* **SOURCE DOCUMENT**:
## START
Do youths lacking proper adult role models, guidance, and supervision, respond to the stresses of their transition from adolescents to adulthood, with gang membership?
The source of street gangs has been a widely debated topic for years. Originating in the Five-Points area of New York City since the 1800s, Forty-Thieves is thought to have been the first youth street gang. Since this time, youth street gangs have emerged in numerous U.S. cities and more recently have even spread to suburban and rural areas. Researchers who study this phenomenon have looked to topics such as immigration, ethnicity, and poverty as possible explanations.
Although New York City was much smaller at the turn of the 1800s, in many ways the city was similar to what we see today. At this time, the city was experiencing a growing immigration population who came to America seeking work and prosperity. This forced many immigrants to compete for limited low-paying jobs and to work long hours in factories, which left their children unsupervised in this new world. In addition, these children were exposed to a variety of social ills such as overcrowding, discrimination, and filth and were witness to the struggles for jobs, inadequate education, and illiteracy amongst those they encountered. In some instances, these children responded by banning together in order to attain food, protection, a sense of family, or just to pass the time.
With a description such as this, one can notice that these ordeals must have been strenuous on these youth. Strain theorists, such as Robert Merton, Albert Cohen, Richard Cloward and Lloyd Ohlin, and contemporary theorist, Robert Agnew, would come to view the formation of gangs as an adaptation to the ills of the inner-city (Agnew, 2009; Cloward & Ohlin, 1960; Cohen, 1960; Merton, 1959). They would hold that past and present youth gang members have experienced strenuous events that make them more prone to crime, and for the case of this paper, to join street gangs.
## END
* **EXERCISE TASK A**: In the passage on youth street gangs, which gang is thought to have been the first youth street gang?

Extracted records
## START
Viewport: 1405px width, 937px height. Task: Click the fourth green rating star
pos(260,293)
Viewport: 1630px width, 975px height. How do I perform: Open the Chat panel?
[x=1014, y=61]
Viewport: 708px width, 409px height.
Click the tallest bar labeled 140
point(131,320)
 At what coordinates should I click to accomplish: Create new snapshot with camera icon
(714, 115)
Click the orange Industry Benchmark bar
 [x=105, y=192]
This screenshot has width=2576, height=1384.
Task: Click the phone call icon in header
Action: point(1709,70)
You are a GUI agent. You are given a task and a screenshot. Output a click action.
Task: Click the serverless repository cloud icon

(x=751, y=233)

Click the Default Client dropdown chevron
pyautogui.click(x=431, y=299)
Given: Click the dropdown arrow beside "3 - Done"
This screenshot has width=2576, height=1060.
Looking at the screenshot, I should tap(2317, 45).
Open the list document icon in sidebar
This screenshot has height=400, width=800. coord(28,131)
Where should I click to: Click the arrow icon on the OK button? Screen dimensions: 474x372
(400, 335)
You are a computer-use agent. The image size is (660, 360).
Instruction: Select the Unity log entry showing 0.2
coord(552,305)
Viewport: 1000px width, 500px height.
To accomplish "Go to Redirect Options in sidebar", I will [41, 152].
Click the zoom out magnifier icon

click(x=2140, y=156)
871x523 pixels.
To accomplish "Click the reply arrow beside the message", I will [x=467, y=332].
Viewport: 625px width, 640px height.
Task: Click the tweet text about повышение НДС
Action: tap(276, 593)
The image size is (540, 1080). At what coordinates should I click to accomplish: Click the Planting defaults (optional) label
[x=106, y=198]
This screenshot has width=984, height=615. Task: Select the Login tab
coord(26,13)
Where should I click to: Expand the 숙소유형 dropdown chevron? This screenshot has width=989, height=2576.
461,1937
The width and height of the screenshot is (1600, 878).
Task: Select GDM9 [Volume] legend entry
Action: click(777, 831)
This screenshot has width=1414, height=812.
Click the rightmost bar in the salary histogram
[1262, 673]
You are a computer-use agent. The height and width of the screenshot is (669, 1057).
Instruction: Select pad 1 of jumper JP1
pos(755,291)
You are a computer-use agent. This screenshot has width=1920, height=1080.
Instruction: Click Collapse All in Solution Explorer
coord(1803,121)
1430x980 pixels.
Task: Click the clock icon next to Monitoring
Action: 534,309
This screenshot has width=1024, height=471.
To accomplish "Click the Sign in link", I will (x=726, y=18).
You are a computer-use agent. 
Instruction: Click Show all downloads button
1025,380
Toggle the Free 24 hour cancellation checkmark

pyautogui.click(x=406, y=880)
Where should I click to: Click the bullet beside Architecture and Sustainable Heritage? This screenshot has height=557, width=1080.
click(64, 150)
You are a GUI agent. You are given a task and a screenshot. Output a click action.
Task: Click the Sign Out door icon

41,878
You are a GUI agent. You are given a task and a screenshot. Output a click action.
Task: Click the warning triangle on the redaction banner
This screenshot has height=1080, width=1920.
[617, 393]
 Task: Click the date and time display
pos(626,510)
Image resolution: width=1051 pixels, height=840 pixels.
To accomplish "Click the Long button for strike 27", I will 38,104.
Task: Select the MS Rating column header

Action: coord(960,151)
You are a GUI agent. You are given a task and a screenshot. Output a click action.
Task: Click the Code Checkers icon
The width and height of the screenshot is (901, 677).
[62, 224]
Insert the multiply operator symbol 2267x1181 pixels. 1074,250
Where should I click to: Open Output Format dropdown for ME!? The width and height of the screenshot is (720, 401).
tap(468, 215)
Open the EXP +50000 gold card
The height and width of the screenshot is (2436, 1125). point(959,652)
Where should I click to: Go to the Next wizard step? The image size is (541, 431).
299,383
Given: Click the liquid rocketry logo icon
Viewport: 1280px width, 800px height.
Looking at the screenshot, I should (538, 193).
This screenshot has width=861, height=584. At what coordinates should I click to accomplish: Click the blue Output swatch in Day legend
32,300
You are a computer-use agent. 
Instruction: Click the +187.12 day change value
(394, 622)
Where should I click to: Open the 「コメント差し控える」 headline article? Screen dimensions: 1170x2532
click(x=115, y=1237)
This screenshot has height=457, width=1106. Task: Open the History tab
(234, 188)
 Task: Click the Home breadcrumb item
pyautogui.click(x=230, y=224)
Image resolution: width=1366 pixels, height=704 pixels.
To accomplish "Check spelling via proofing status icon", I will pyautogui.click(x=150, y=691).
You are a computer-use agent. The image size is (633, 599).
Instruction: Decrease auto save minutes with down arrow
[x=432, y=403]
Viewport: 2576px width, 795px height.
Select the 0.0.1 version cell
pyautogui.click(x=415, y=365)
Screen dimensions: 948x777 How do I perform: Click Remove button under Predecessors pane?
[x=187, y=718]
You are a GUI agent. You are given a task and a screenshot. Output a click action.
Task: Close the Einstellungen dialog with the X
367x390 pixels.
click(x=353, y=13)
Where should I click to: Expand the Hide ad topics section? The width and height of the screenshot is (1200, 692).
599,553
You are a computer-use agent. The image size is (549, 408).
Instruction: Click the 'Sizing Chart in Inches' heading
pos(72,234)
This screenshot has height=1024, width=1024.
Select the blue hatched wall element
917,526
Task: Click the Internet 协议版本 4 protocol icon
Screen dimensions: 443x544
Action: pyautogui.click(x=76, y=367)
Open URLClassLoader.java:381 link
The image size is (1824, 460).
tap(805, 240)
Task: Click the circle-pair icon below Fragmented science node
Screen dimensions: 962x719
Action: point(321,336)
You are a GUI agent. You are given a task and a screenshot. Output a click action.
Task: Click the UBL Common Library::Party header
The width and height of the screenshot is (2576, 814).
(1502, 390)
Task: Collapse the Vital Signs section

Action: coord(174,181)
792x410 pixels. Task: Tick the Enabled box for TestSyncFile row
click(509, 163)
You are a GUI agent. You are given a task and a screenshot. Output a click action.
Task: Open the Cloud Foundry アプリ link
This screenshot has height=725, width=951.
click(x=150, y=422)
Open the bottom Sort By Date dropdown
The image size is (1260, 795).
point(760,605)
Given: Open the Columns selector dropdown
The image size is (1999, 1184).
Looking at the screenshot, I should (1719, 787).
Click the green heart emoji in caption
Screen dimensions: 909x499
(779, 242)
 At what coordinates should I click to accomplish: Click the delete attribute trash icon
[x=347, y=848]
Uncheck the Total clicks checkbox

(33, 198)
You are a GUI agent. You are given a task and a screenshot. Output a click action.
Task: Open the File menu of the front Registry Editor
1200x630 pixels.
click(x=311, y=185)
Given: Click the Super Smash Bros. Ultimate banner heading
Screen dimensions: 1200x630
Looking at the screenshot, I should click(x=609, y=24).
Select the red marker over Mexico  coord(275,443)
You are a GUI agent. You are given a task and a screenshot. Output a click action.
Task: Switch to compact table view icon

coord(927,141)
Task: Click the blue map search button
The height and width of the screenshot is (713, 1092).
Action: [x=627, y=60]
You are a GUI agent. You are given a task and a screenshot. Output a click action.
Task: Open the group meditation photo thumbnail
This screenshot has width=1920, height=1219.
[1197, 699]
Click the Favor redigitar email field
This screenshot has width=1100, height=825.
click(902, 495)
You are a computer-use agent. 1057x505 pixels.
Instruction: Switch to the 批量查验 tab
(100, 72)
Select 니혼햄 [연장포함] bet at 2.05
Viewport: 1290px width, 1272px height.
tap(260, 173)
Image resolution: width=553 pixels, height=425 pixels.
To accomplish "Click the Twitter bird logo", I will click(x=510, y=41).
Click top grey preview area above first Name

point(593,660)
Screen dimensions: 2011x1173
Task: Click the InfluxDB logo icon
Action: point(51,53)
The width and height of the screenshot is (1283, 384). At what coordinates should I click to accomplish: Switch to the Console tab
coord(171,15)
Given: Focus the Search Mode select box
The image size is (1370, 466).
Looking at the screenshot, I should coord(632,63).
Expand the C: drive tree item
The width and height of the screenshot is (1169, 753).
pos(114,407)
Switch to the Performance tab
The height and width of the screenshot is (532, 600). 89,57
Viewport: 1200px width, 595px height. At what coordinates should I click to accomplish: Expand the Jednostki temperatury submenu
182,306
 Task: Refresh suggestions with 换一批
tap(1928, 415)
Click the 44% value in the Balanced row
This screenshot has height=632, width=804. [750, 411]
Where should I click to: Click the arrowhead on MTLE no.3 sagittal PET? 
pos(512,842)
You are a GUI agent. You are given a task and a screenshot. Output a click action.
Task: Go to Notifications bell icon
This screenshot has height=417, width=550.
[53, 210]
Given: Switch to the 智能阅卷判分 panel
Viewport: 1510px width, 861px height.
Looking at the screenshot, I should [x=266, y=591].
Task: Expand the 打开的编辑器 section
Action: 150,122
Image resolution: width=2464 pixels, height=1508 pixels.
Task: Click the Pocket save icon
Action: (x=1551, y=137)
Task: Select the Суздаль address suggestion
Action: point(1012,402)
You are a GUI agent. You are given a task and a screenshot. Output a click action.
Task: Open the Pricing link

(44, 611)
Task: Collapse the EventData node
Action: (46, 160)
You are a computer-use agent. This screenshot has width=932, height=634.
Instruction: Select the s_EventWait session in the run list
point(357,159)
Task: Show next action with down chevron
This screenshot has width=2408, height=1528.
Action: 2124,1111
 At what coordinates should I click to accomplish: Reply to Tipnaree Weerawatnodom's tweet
## END
* **EXERCISE TASK B**: Return, unchanged, everything in the listing from its first line down to the line containing "point(131,320)", with both of those lines included.

* **RESULT A**: Forty-Thieves, which originated in the Five-Points area of New York City.

* **RESULT B**:
Viewport: 1405px width, 937px height. Task: Click the fourth green rating star
pos(260,293)
Viewport: 1630px width, 975px height. How do I perform: Open the Chat panel?
[x=1014, y=61]
Viewport: 708px width, 409px height.
Click the tallest bar labeled 140
point(131,320)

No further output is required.